Mel Evans, Associated Press
LAKEHURST, N.J. — At 178 feet long and 56 feet high, the massive airship dwarfed members of the ground crew Thursday as they strained to hold on to tethering lines like so many Lilliputians trying to control Gulliver.
Inside the gondola of the Navy's MZ-3A, pilots Mark Kynett and Larry Chambers made the final checks, and then — with two powerful engines roaring at their back — aimed the blimp at a sharp angle into the sky and took off from Joint Base McGuire-Dix-Lakehurst in Burlington County.
The ship's flight near historic Hangar 1 at the Naval Air Engineering Station conjured up images of Germany's ill-fated Hindenburg and its fiery destruction there 75 years earlier. A post marks the spot where the dirigible crashed.

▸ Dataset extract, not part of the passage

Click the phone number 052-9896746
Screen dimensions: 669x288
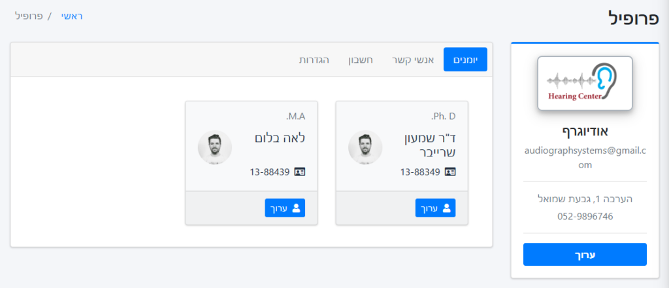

But this airship, which flew about 1,000 feet over Toms River and Seaside Heights on Thursday, is quite different from its much larger cousin, both in design and mission.

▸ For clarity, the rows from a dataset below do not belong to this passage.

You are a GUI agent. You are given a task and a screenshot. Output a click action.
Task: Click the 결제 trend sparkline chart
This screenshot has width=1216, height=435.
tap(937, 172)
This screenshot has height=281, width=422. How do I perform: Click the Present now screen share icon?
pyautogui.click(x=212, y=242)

Filled with helium, not hydrogen, the craft serves as a flying test laboratory for high-tech sensors and was deployed to Alabama in 2010 to monitor the Gulf oil spill from the Deepwater Horizon.

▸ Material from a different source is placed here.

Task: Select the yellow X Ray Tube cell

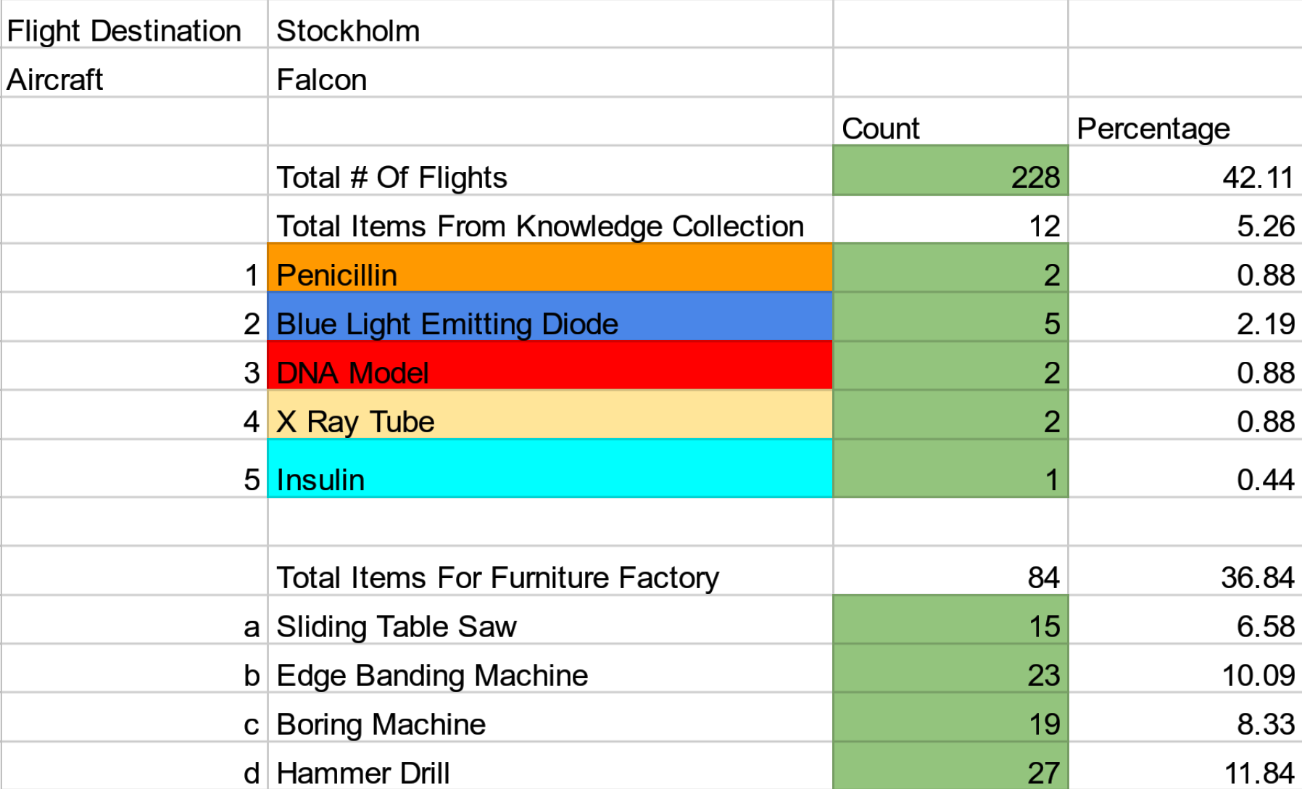Action: (550, 421)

"We're like the tortoise that never stops," Kynett said.
The airship "stays in the air a long time, lifts a lot of weight, and sips very little fuel," said Bert Race, flight representative for the Airship Systems Engineering Team, part of Naval Air Warfare Center in Patuxent River, Md.
Thursday's 30-minute trip was intended to demonstrate the blimp's capabilities and inform the public — through the media — about the program.
"We're testing (intelligence, surveillance, and reconnaissance) sensors and can fly all day long," burning little fuel compared with helicopters and fixed-wing aircraft, said Doug Abbotts, spokesman for the Aircraft Division of the Naval Air Warfare Center.
The Navy also wanted to clear up some of the public's questions about the blimp's flybys.
"We've gotten calls," Abbotts said. "This will help people know more about what we're doing."
The MZ-3A has been part of the military's renewed interest in airships over the last several years. Its occasional flights over the Philadelphia area and Jersey Shore have drawn stares from onlookers not used to seeing lighter-than-air ships.
In the gondola Thursday, the pilots went over a checklist before takeoff.
"Instruments," Kynett said.
"Green," Chambers replied.
Moments later, the airship — with media representatives aboard — ascended and leveled off.
To your right is the exact spot where the Hindenburg went down, said Tom Worsdale, a spokesman at the Naval Air Engineering Station, as he pointed out a post marking the place where the airborne luxury liner, pride of Adolf Hitler's Germany, was destroyed when its flammable hydrogen gas ignited during a landing in May 1937. Thirty-six people perished. Americans used nonflammable helium for their blimps.
In the skies over the Pine Barrens in Ocean County, Chambers, of Lighthouse Point, Fla., compared the airship's handling and turning to an ocean liner.
"Getting on the ground takes a lot more technique," added Kynett, of Akron, Ohio.
Because it's lighter than air, the blimp can hover over an area for many hours without wasting fuel like a helicopter.